▸ **INPUT MATERIAL**:
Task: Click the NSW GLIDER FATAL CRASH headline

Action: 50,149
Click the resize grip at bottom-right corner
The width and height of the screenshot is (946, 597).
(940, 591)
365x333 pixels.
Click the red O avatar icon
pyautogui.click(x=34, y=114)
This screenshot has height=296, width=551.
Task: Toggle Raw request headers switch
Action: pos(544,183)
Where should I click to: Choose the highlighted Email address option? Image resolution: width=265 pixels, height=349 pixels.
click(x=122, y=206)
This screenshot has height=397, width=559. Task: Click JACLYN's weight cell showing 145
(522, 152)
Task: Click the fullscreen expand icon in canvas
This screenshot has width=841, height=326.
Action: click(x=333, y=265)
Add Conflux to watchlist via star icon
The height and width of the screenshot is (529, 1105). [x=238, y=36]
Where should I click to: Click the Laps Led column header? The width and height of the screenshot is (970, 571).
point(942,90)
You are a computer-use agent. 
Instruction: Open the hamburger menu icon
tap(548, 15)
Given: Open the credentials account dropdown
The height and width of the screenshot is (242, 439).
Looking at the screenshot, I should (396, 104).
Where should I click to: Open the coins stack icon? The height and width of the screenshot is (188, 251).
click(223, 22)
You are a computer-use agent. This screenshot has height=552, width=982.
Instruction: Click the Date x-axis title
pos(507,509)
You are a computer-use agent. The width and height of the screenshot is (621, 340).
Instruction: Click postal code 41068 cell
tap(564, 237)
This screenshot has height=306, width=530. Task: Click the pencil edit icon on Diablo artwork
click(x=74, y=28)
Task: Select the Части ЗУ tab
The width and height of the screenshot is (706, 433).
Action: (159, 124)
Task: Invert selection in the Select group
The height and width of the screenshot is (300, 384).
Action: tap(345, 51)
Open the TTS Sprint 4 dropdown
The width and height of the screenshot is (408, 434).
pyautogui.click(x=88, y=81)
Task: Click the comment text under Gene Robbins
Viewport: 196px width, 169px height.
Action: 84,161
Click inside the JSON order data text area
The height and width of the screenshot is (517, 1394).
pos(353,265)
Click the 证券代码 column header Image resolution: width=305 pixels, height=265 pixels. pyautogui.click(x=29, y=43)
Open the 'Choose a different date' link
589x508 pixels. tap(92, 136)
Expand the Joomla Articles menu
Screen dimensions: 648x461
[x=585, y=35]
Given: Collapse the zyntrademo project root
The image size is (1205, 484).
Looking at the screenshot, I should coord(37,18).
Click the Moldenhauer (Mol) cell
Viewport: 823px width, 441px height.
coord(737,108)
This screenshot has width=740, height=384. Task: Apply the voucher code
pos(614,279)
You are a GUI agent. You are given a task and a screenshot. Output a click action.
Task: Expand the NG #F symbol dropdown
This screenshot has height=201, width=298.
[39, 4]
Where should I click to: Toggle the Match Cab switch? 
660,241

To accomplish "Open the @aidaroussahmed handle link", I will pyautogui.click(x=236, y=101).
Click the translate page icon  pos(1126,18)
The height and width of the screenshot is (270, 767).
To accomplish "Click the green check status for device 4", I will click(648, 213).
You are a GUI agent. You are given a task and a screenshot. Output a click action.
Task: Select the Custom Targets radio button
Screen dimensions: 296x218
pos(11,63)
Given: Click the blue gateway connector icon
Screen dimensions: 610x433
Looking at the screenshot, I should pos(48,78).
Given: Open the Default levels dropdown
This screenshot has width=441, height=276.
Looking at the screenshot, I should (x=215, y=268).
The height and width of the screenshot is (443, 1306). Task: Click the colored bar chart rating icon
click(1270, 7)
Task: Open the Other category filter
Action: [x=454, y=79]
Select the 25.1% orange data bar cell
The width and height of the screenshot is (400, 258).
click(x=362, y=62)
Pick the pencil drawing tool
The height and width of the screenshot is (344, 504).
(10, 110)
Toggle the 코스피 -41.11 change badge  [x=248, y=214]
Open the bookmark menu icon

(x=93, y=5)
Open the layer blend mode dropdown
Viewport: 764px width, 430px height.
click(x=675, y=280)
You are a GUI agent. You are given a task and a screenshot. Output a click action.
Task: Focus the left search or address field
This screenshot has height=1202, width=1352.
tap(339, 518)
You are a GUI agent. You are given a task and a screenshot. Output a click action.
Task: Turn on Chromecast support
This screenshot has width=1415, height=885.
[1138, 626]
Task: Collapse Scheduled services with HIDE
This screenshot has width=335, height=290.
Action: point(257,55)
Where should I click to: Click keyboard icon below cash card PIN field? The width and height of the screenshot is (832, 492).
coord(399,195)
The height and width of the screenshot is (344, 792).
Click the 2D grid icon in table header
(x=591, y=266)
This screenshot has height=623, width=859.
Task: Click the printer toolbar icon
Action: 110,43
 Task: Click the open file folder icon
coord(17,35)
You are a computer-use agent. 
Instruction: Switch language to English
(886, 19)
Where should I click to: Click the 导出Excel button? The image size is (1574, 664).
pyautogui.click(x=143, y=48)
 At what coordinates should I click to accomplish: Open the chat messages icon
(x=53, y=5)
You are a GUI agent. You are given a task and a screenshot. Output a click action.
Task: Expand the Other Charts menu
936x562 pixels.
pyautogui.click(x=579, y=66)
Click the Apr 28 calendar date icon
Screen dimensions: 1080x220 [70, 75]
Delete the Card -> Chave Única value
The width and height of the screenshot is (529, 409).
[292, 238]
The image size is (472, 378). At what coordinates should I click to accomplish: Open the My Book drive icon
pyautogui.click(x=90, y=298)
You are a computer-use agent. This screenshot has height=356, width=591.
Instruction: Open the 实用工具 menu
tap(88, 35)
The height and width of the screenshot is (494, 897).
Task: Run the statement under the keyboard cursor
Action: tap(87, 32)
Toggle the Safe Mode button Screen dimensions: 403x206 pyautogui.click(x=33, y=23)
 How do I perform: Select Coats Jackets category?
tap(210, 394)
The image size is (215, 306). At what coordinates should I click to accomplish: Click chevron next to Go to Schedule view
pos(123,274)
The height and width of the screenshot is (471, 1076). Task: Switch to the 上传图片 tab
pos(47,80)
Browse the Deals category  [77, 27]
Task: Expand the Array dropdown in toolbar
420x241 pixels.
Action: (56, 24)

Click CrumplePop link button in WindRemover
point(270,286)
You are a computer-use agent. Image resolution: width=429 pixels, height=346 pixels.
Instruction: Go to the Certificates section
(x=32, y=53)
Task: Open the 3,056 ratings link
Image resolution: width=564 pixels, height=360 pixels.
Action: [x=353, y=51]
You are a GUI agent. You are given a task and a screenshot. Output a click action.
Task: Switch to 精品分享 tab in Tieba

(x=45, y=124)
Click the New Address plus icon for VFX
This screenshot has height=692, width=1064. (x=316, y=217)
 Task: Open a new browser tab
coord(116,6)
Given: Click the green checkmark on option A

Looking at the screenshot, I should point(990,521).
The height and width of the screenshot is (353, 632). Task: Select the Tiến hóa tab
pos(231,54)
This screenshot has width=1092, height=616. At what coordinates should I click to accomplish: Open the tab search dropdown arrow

▸ **WHAT IS EXPECTED**:
Retype every entry, keeping each character as it was.

▸ **YOUR SOLUTION**:
Task: Click the NSW GLIDER FATAL CRASH headline

Action: 50,149
Click the resize grip at bottom-right corner
The width and height of the screenshot is (946, 597).
(940, 591)
365x333 pixels.
Click the red O avatar icon
pyautogui.click(x=34, y=114)
This screenshot has height=296, width=551.
Task: Toggle Raw request headers switch
Action: pos(544,183)
Where should I click to: Choose the highlighted Email address option? Image resolution: width=265 pixels, height=349 pixels.
click(x=122, y=206)
This screenshot has height=397, width=559. Task: Click JACLYN's weight cell showing 145
(522, 152)
Task: Click the fullscreen expand icon in canvas
This screenshot has width=841, height=326.
Action: click(x=333, y=265)
Add Conflux to watchlist via star icon
The height and width of the screenshot is (529, 1105). [x=238, y=36]
Where should I click to: Click the Laps Led column header? The width and height of the screenshot is (970, 571).
point(942,90)
You are a computer-use agent. 
Instruction: Open the hamburger menu icon
tap(548, 15)
Given: Open the credentials account dropdown
The height and width of the screenshot is (242, 439).
Looking at the screenshot, I should (396, 104).
Where should I click to: Open the coins stack icon? The height and width of the screenshot is (188, 251).
click(223, 22)
You are a computer-use agent. This screenshot has height=552, width=982.
Instruction: Click the Date x-axis title
pos(507,509)
You are a computer-use agent. The width and height of the screenshot is (621, 340).
Instruction: Click postal code 41068 cell
tap(564, 237)
This screenshot has height=306, width=530. Task: Click the pencil edit icon on Diablo artwork
click(x=74, y=28)
Task: Select the Части ЗУ tab
The width and height of the screenshot is (706, 433).
Action: (159, 124)
Task: Invert selection in the Select group
The height and width of the screenshot is (300, 384).
Action: tap(345, 51)
Open the TTS Sprint 4 dropdown
The width and height of the screenshot is (408, 434).
pyautogui.click(x=88, y=81)
Task: Click the comment text under Gene Robbins
Viewport: 196px width, 169px height.
Action: 84,161
Click inside the JSON order data text area
The height and width of the screenshot is (517, 1394).
pos(353,265)
Click the 证券代码 column header Image resolution: width=305 pixels, height=265 pixels. pyautogui.click(x=29, y=43)
Open the 'Choose a different date' link
589x508 pixels. tap(92, 136)
Expand the Joomla Articles menu
Screen dimensions: 648x461
[x=585, y=35]
Given: Collapse the zyntrademo project root
The image size is (1205, 484).
Looking at the screenshot, I should coord(37,18).
Click the Moldenhauer (Mol) cell
Viewport: 823px width, 441px height.
coord(737,108)
This screenshot has width=740, height=384. Task: Apply the voucher code
pos(614,279)
You are a GUI agent. You are given a task and a screenshot. Output a click action.
Task: Expand the NG #F symbol dropdown
This screenshot has height=201, width=298.
[39, 4]
Where should I click to: Toggle the Match Cab switch? 
660,241

To accomplish "Open the @aidaroussahmed handle link", I will pyautogui.click(x=236, y=101).
Click the translate page icon  pos(1126,18)
The height and width of the screenshot is (270, 767).
To accomplish "Click the green check status for device 4", I will click(648, 213).
You are a GUI agent. You are given a task and a screenshot. Output a click action.
Task: Select the Custom Targets radio button
Screen dimensions: 296x218
pos(11,63)
Given: Click the blue gateway connector icon
Screen dimensions: 610x433
Looking at the screenshot, I should pos(48,78).
Given: Open the Default levels dropdown
This screenshot has width=441, height=276.
Looking at the screenshot, I should (x=215, y=268).
The height and width of the screenshot is (443, 1306). Task: Click the colored bar chart rating icon
click(1270, 7)
Task: Open the Other category filter
Action: [x=454, y=79]
Select the 25.1% orange data bar cell
The width and height of the screenshot is (400, 258).
click(x=362, y=62)
Pick the pencil drawing tool
The height and width of the screenshot is (344, 504).
(10, 110)
Toggle the 코스피 -41.11 change badge  [x=248, y=214]
Open the bookmark menu icon

(x=93, y=5)
Open the layer blend mode dropdown
Viewport: 764px width, 430px height.
click(x=675, y=280)
You are a GUI agent. You are given a task and a screenshot. Output a click action.
Task: Focus the left search or address field
This screenshot has height=1202, width=1352.
tap(339, 518)
You are a GUI agent. You are given a task and a screenshot. Output a click action.
Task: Turn on Chromecast support
This screenshot has width=1415, height=885.
[1138, 626]
Task: Collapse Scheduled services with HIDE
This screenshot has width=335, height=290.
Action: point(257,55)
Where should I click to: Click keyboard icon below cash card PIN field? The width and height of the screenshot is (832, 492).
coord(399,195)
The height and width of the screenshot is (344, 792).
Click the 2D grid icon in table header
(x=591, y=266)
This screenshot has height=623, width=859.
Task: Click the printer toolbar icon
Action: 110,43
 Task: Click the open file folder icon
coord(17,35)
You are a computer-use agent. 
Instruction: Switch language to English
(886, 19)
Where should I click to: Click the 导出Excel button? The image size is (1574, 664).
pyautogui.click(x=143, y=48)
 At what coordinates should I click to accomplish: Open the chat messages icon
(x=53, y=5)
You are a GUI agent. You are given a task and a screenshot. Output a click action.
Task: Expand the Other Charts menu
936x562 pixels.
pyautogui.click(x=579, y=66)
Click the Apr 28 calendar date icon
Screen dimensions: 1080x220 [70, 75]
Delete the Card -> Chave Única value
The width and height of the screenshot is (529, 409).
[292, 238]
The image size is (472, 378). At what coordinates should I click to accomplish: Open the My Book drive icon
pyautogui.click(x=90, y=298)
You are a computer-use agent. This screenshot has height=356, width=591.
Instruction: Open the 实用工具 menu
tap(88, 35)
The height and width of the screenshot is (494, 897).
Task: Run the statement under the keyboard cursor
Action: tap(87, 32)
Toggle the Safe Mode button Screen dimensions: 403x206 pyautogui.click(x=33, y=23)
 How do I perform: Select Coats Jackets category?
tap(210, 394)
The image size is (215, 306). At what coordinates should I click to accomplish: Click chevron next to Go to Schedule view
pos(123,274)
The height and width of the screenshot is (471, 1076). Task: Switch to the 上传图片 tab
pos(47,80)
Browse the Deals category  [77, 27]
Task: Expand the Array dropdown in toolbar
420x241 pixels.
Action: (56, 24)

Click CrumplePop link button in WindRemover
point(270,286)
You are a computer-use agent. Image resolution: width=429 pixels, height=346 pixels.
Instruction: Go to the Certificates section
(x=32, y=53)
Task: Open the 3,056 ratings link
Image resolution: width=564 pixels, height=360 pixels.
Action: [x=353, y=51]
You are a GUI agent. You are given a task and a screenshot. Output a click action.
Task: Switch to 精品分享 tab in Tieba

(x=45, y=124)
Click the New Address plus icon for VFX
This screenshot has height=692, width=1064. (x=316, y=217)
 Task: Open a new browser tab
coord(116,6)
Given: Click the green checkmark on option A

Looking at the screenshot, I should point(990,521).
The height and width of the screenshot is (353, 632). Task: Select the Tiến hóa tab
pos(231,54)
This screenshot has width=1092, height=616. At what coordinates should I click to accomplish: Open the tab search dropdown arrow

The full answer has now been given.